Nonfocal neurological symptoms could be attributed to a recent MIS and were based on the following medical documents: dizziness or vertigo is associated with an increased risk of developing vascular events [15]; dizziness is a posterior circulation symptom but is also an anterior circulation symptom [12,14,16] that can be attributed to central causes. Migraine/headache is a common symptom and risk factor for cerebrovascular disease [17]. Other nonfocal neurological syndromes, such as numbness or tingling, slurred speech, dysarthria, and confusion, as well as common focal neurological syndromes, such as motor hemiparesis and hemidysesthesia, were also included in this study.

Statistical analysis

Numeric variables were expressed as the mean ± standard deviation (SD) or median (interquartile range [IQR]). Continuous variables were compared using the t-test. Fisher’s exact test and Mann-Whitney U test were used to explore the relationship among baseline patient variables. Multivariate-adjusted Odds ratios (ORs) and 95% confidence intervals (CIs) were estimated with the use of a logistic regression model if they were significant in the univariate analysis. The disability rate in the first 90 days was also compared between groups. Statistical calculations were performed using SPSS version 17.0 (SPSS Inc., Chicago, IL, USA), with the level of significance set at P<0.005.


Patient population

A total of 3209 patients who presented for an initial visit due to minor brain symptoms were admitted to our neurologic outpatient department between January 1, 2012, and January 1, 2016. We excluded 1015 patients with a final diagnosis of TIA, 410 patients with primary migraine without infarction, 307 patients with peripheral vertigo, 42 patients with cervical vertebral disease, 32 patients with other brain episodes, and 31 patients with infarction and initial NIHSS scores >3. Ultimately, 1372 (42.8%) patients satisfied the inclusion criteria for this validation cohort study.

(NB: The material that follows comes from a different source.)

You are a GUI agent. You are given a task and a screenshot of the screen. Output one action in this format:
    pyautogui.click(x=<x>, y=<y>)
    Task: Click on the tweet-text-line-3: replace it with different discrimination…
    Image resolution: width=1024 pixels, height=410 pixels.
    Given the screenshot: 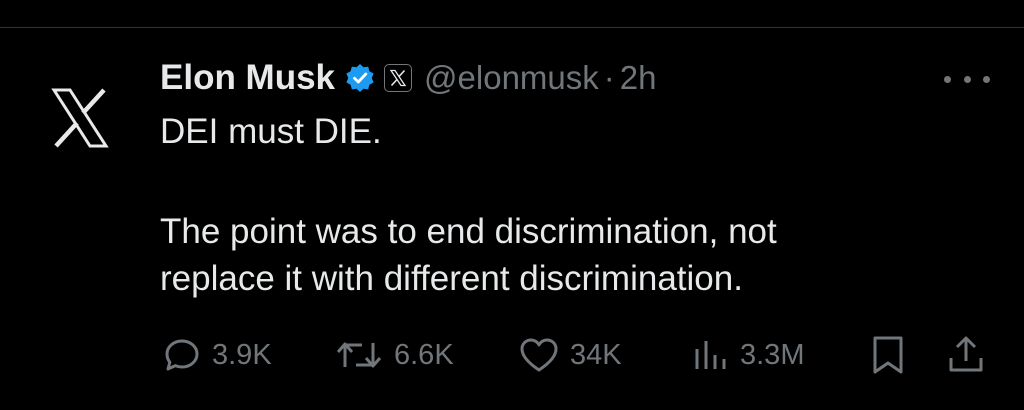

Among them, we diagnosed 1102 (34.3%, 1102/3209) patients with recent MIS with an NIHSS score of 0 events and 270 (8.4%, 270/3209) patients with recent MIS with NIHSS scores of 1-3 events. 70% of MIS patients who had an NIHSS of 0 were received alone antiplatelet treatment at home, rest 30% of these patients with more frequent symptoms were admitted to stroke ward. Yet, most of MIS patients who had an NIHSS of 1-3 were admitted to stroke ward, but no patients received intravenous thrombolysis because this hospital did not implement thrombolytic treatment at that time.

The baseline characteristics of neurologic outpatients with recent MIS are shown in Table 1. The median time from symptom onset to assessment, NIHSS score and MRI was 5 days (range: 0.16-19.8 days). The mean age was 60.7 ±11.3 years. Furthermore, the prevalence of recent MIS increased with younger age, and there were differences among patients with an NIHSS score of 0 compared with those with NIHSS scores of 1-3 (p<0.001). The prevalence peaked in the age group of patients who were 40-59 years and had NIHSS scores of 0, while the incidence peaked in the group of patients with NIHSS scores of 1-3 in the subgroup of patients aged 70-79 years (Figure 1).